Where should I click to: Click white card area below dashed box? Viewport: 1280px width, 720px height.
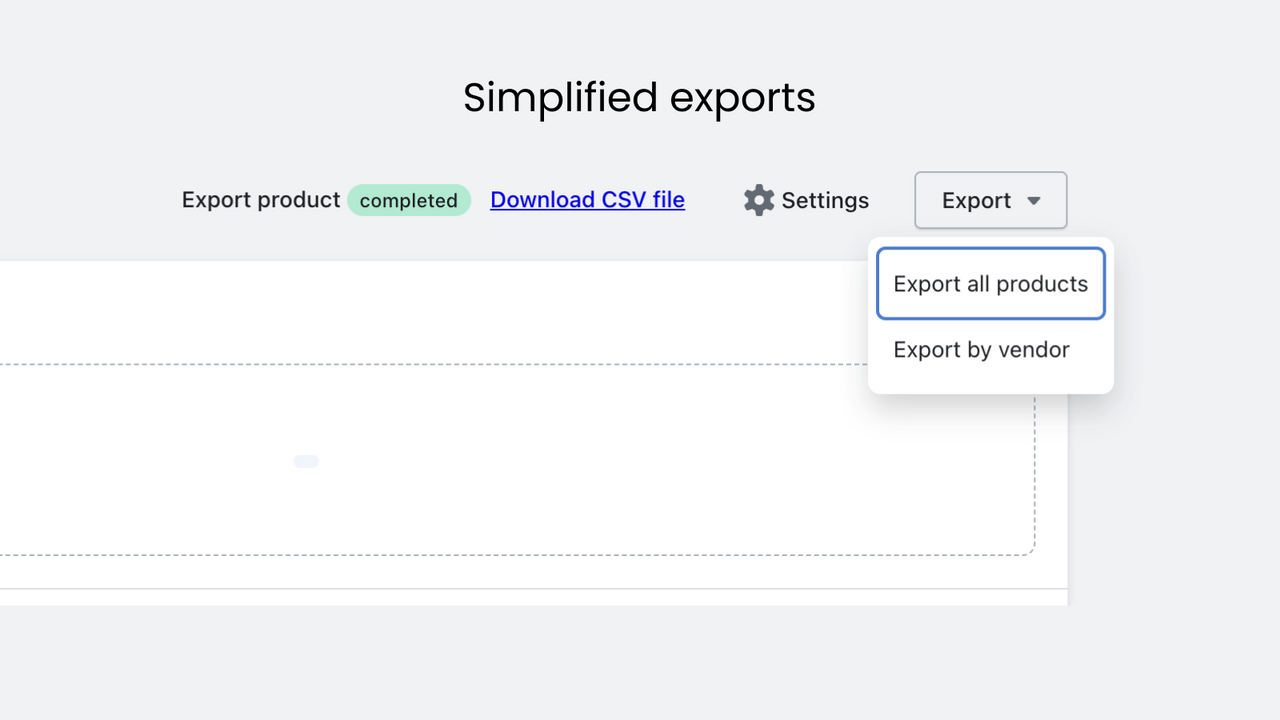(500, 572)
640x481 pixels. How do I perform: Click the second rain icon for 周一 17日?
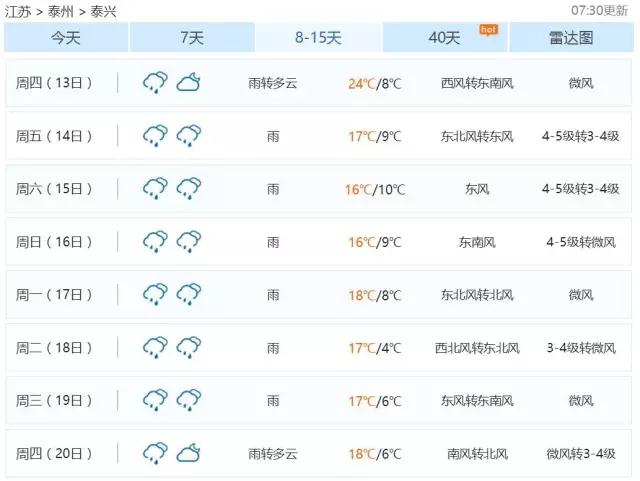click(x=188, y=295)

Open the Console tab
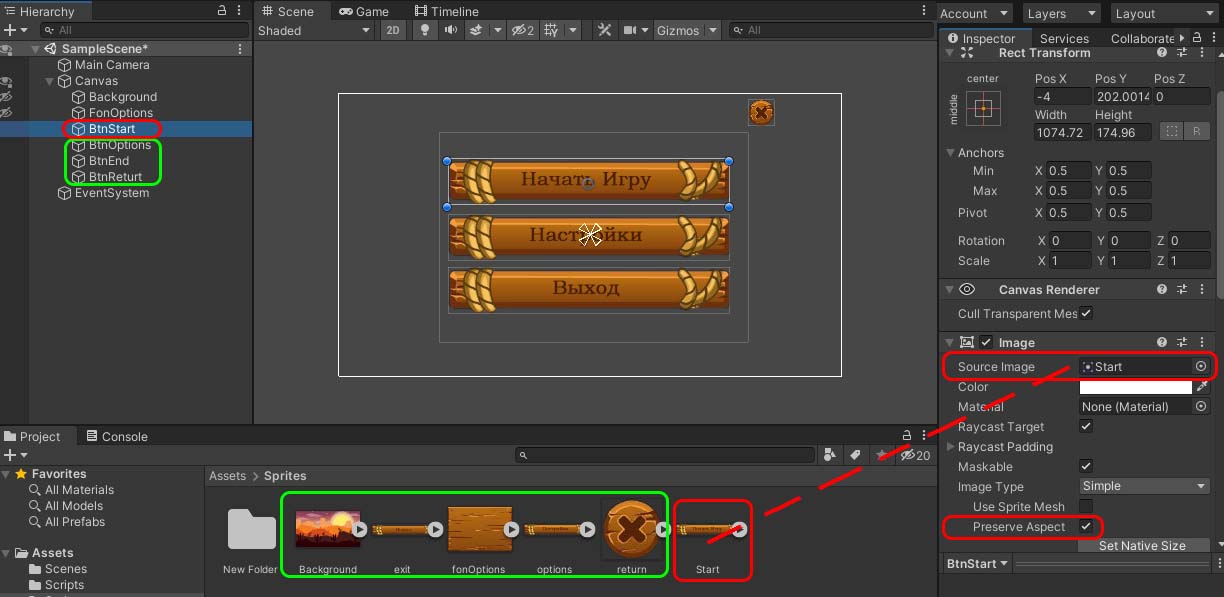tap(117, 436)
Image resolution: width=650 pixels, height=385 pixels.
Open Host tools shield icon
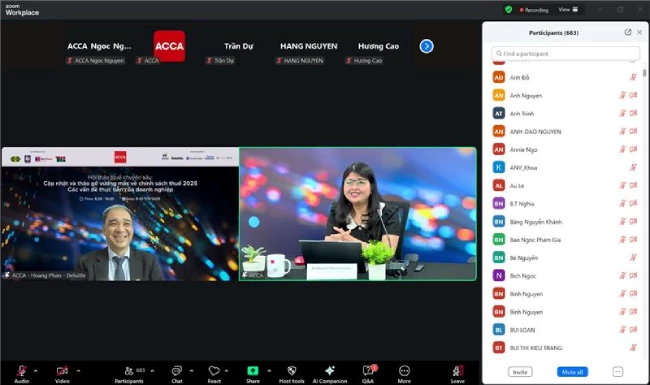(292, 370)
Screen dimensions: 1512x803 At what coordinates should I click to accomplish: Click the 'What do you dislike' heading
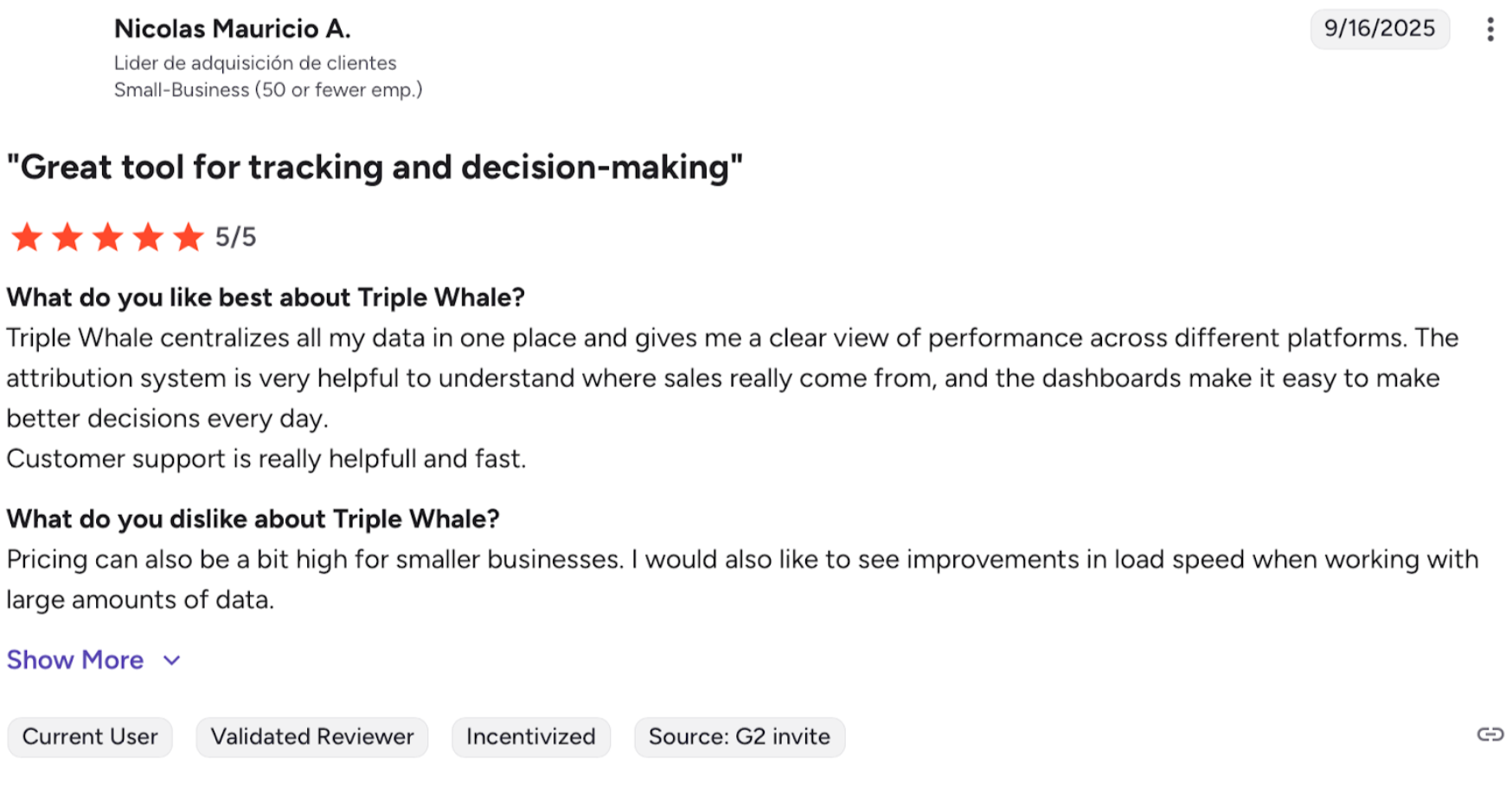(253, 519)
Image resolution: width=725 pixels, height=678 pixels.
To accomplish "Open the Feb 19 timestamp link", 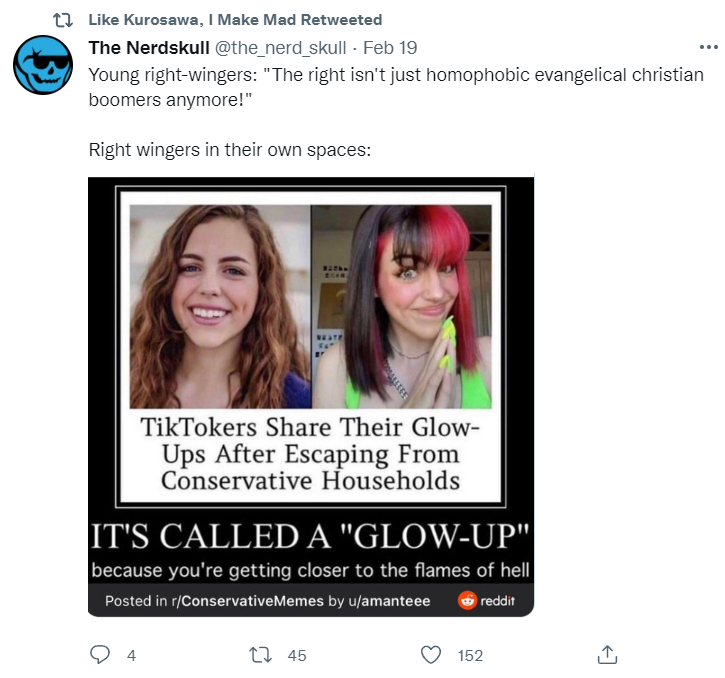I will (390, 48).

> [ASSIGNED TASK]: Find and copy every line in the entries above where the string "resolution" occurs.

> [ANSWER AREA]:
Image resolution: width=650 pixels, height=385 pixels.
Image resolution: width=725 pixels, height=678 pixels.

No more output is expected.